For manufacturers, it’s an important distinction. Simulations should only be used as predictions – nuanced, data-driven assessments for how a machine or an improvement could work in the real world. The twin, however, is the platform that will actually provide real information once everything is in motion. Any executive who confuses the two may find themselves in trouble from only reading a simulation while the actual factory floor experiences changes in operation that lead to downtime.  

For any manufacturers with further questions on the digital twin concept, I invite you to watch this webinar with PTC’s Chief Strategy Officer Catherine Kniker and ABI Research’s Ryan Martin:  

Spatial twins vs. digital twins: It’s all about context  

A spatial twin is a kind of digital twin, sometimes known as a digital twin of a place. The two concepts are fundamentally linked, and to understand one is to understand both. So then, why should organizations care? Well, while spatial twins are a kind of digital twin, they can provide comprehensive insights that many other kinds of digital twin might miss.   Let’s use an example: A manufacturing company keeps having issues with one of its primary machines in a remote factory location. The device keeps shorting out. The digital twin of the machine detects the issue, but it cannot immediately determine what exactly is causing the issue to happen. There is no expert technician on site and the local staff doesn’t understand what’s happening.  

A spatial twin, however, especially one accessed with an industrial metaverse platform, will allow any employee to augment what they see with new information. In this case, the knowledge that there is a leaky water pipe behind a nearby wall that is interfering with the machine’s power cord. This pipe iss out of sight so the ordinary operators were unaware of its existence, but the spatial twin knows it is there, and knows when its pressure reading isn’t what it should be.  

So, while the digital twin did provide an accurate and up-to-date readout of machine performance, only the spatial twin could provide the needed context of the machine within its environment to deliver the correct solution.  

Making sense of a variable world  

Virtual environments tend to be very precise.
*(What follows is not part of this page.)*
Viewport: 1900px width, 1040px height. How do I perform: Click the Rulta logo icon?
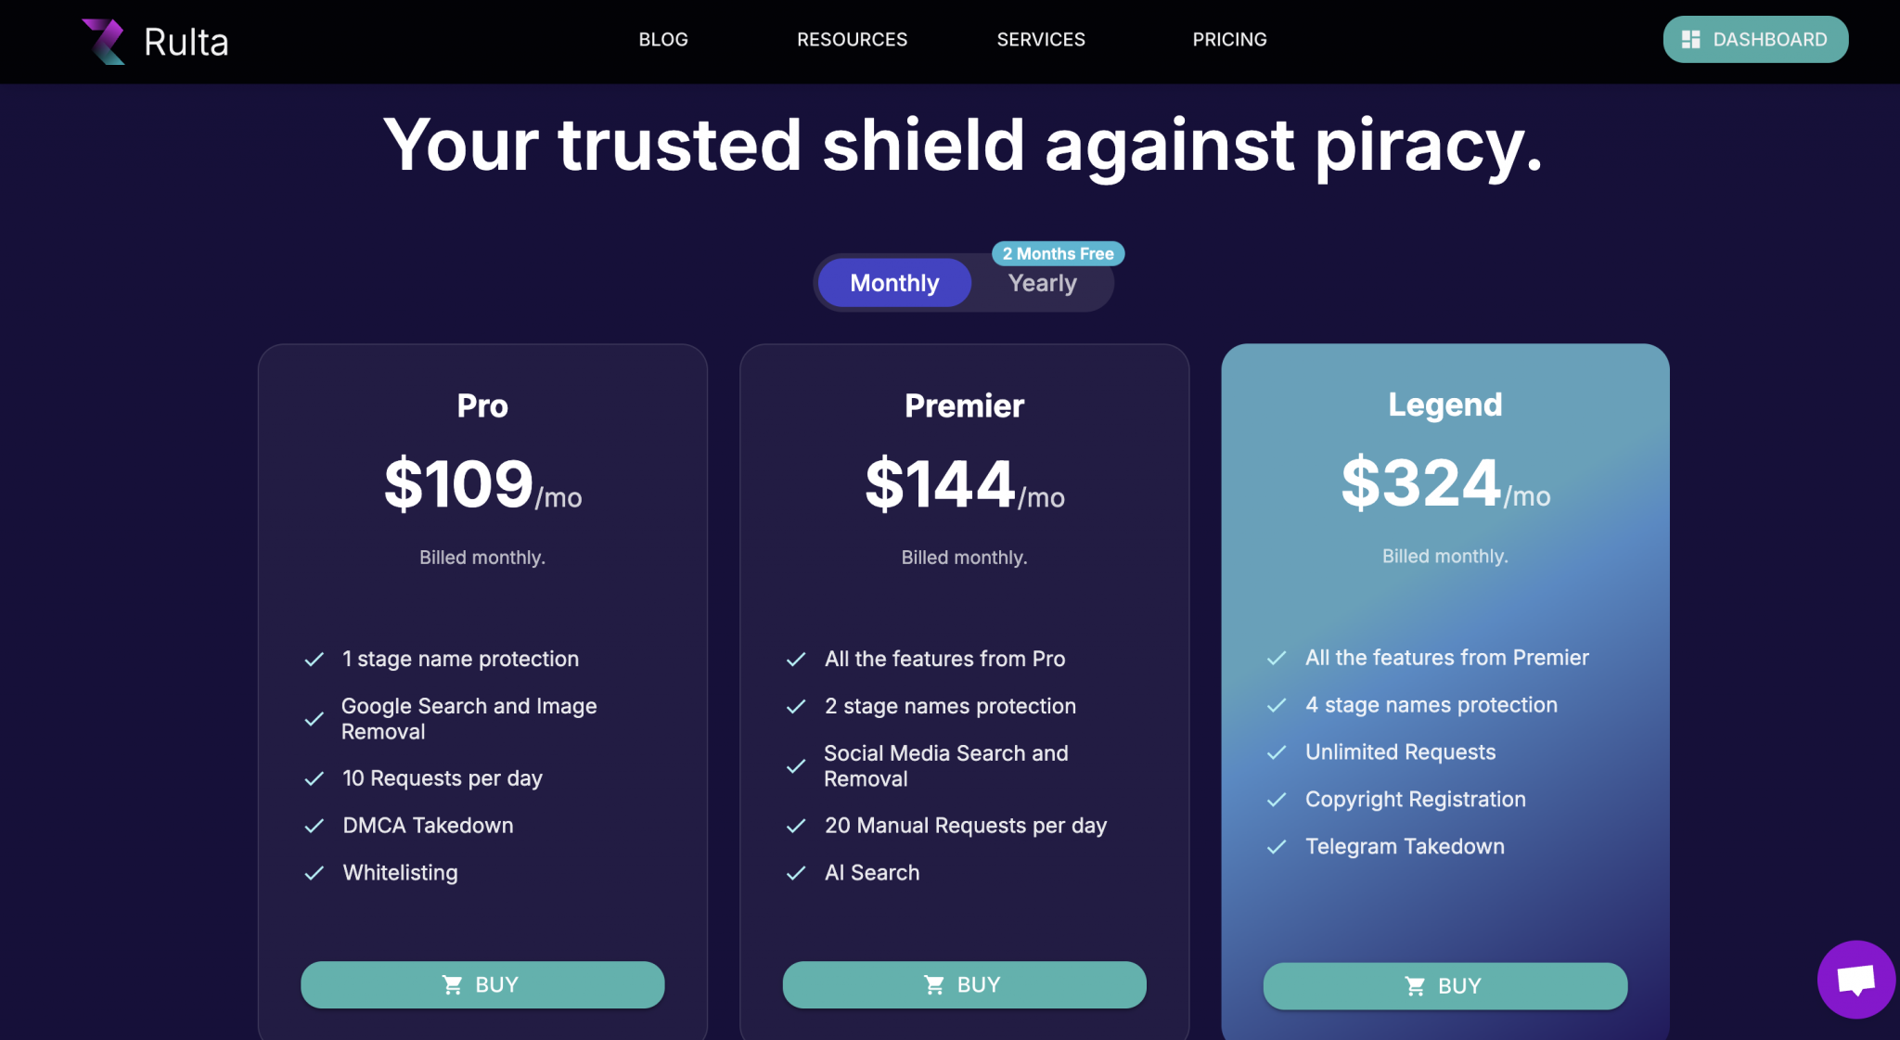(104, 42)

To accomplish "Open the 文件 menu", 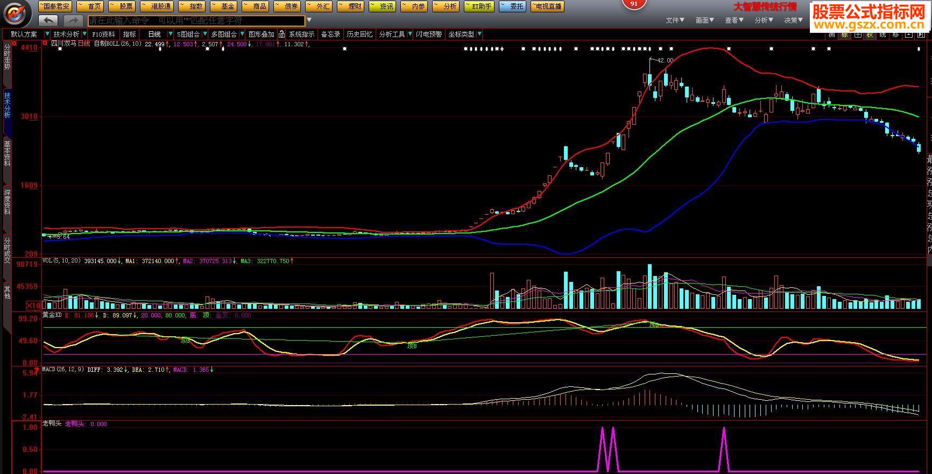I will (x=675, y=20).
They are, by nature, programmed to function within specific parameters (not to say that bugs can’t happen because they certainly can). The physical world, by contrast, is chaos. Variable upon variable upon variable all compounding into changing ecosystems that can be insanely difficult to fully predict. Spatial computing, and spatial twins, can finally capture this chaos – if only in specific physical environments. 
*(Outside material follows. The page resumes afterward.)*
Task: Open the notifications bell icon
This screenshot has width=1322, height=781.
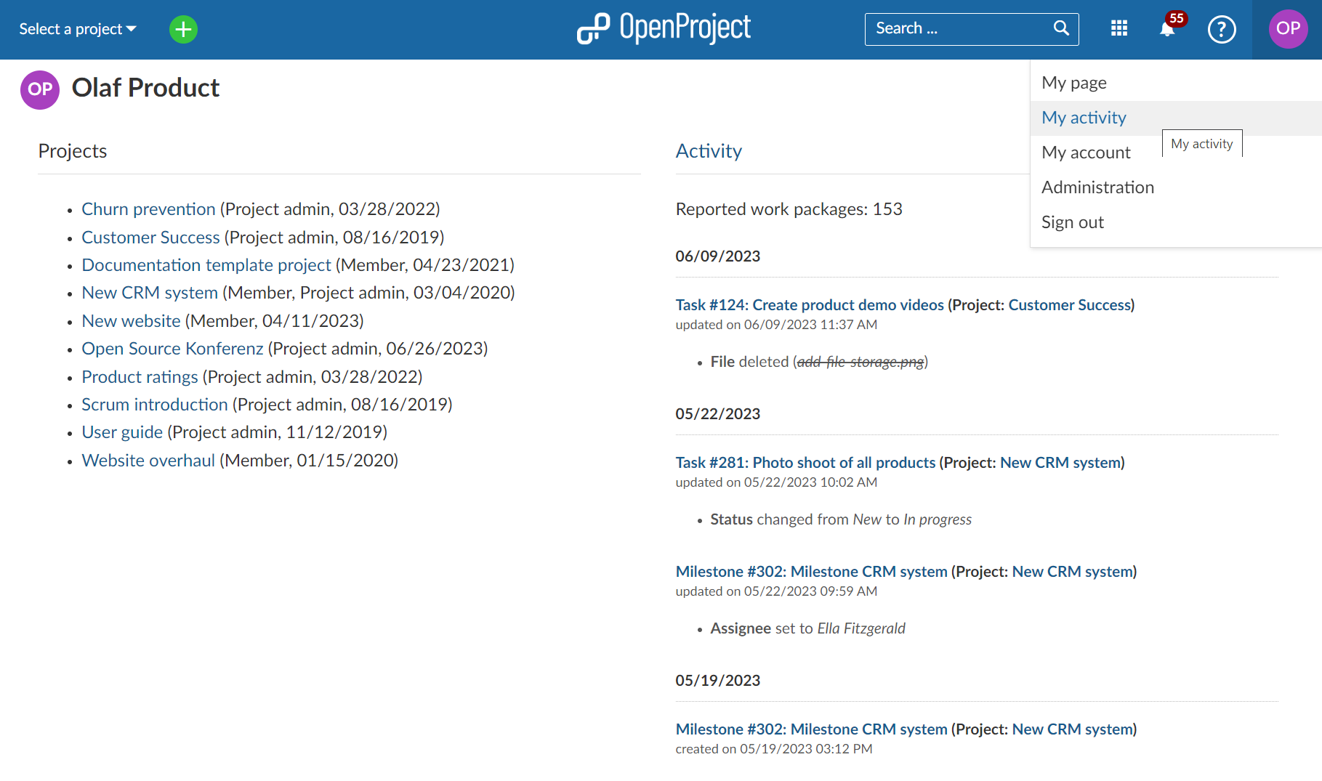Action: 1167,29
By doing so, they provide us with our first truly accurate and data-driven look into how certain environments function. How long does this average workflow process take? What really happens on the factory floor during the span of a normal day? Where are processes under-performing? Where are they over-performing? Even a dedicated expert human observer would have difficulty capturing all this information – and their very presence would alter the environment in question. Spatial twins provide less biased insights into the actual work environment.  

Spatial twins are a unique, nuanced digital twin type that offers a look into what’s possible with advanced stages of digital transformation, where onsite knowledge is more accessible, and the chaos of the real world makes just a little bit more sense.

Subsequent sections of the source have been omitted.